The closest asteroid is 2016 QY84 at 47 million kilometers from us!
We can see in the two plots, namely that there is a linear progression in size vs distance and the further out it gets the less asteroids there are, but also the larger they become.
Amag <- select(impacts.2, `Object Name`, `Asteroid Magnitude`, `Asteroid Diameter (km)`)
Distance <- mutate(Amag, `Asteroid Distance` = (10^((-2.5-`Asteroid Magnitude`+5)/5))*206265)
print(arrange(Distance, desc(`Asteroid Distance`)))
Distance_Mean <- select(Distance, `Asteroid Distance`)
Mean_Distance <- colMeans(Distance_Mean, na.rm = FALSE, dims = 1)
print(Mean_Distance)
Asteroid_Size_vs_Distance <- select(Distance, `Object Name`, `Asteroid Distance`, `Asteroid Diameter (km)`)

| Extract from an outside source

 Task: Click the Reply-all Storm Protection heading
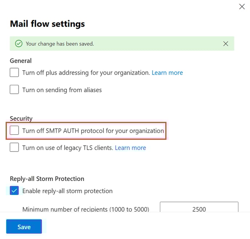click(x=47, y=179)
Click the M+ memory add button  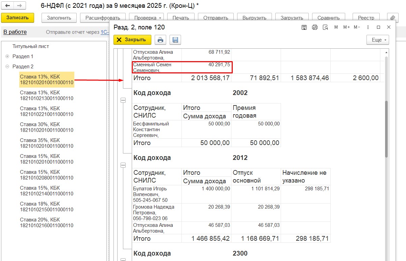[x=346, y=27]
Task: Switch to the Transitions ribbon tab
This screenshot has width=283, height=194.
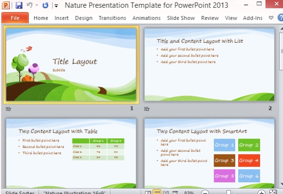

less_than_9km <- filter(Asteroid_Size_vs_Distance,`Asteroid Distance` <= 10)
more_than_9km <- filter(Asteroid_Size_vs_Distance,`Asteroid Distance` >= 10)
DLT <- ggplot(less_than_9km, aes(x = `Asteroid Diameter (km)`, y = `Asteroid Distance`)) +
geom_point(size = 0.5) + labs(x = "Asteroid Size in km",
y = "Asteroid Distance in AU",
title = "All Asteroids less than 9 km away from Earth (.est)") + theme_classic()
DGT <- ggplot(more_than_9km, aes(x = `Asteroid Diameter (km)`, y = `Asteroid Distance`)) +
geom_point(size = 1) + labs(x = "Asteroid Size in km",
y = "Asteroid Distance in AU",
title = "All Asteroids more than 9 km away from Earth (.est)") + theme_classic()
DGT
DLT
This dataset has proved to be extremely useful, also given that it is only two months old there is plenty of room for more in depth analysis and no doubt could provide a deeper insight on the Asteroids that may pose a threat to us one day. It has proved useful in providing a platform for not only learning R, but in seeing the capabilities of the language in interpreting data.
This data was downloaded from NASA's webpage on kaggle: https://www.kaggle.com/nasa/asteroid-impacts
The asteroid orbit and impact risk data was collected by NASA's Near Earth Object Program at the Jet Propulsion Laboratory (California Institute of Technology).
All mathematical formulas referenced from my astronomy textbook: Foundations of Modern Cosmology by Hawley and Holcomb.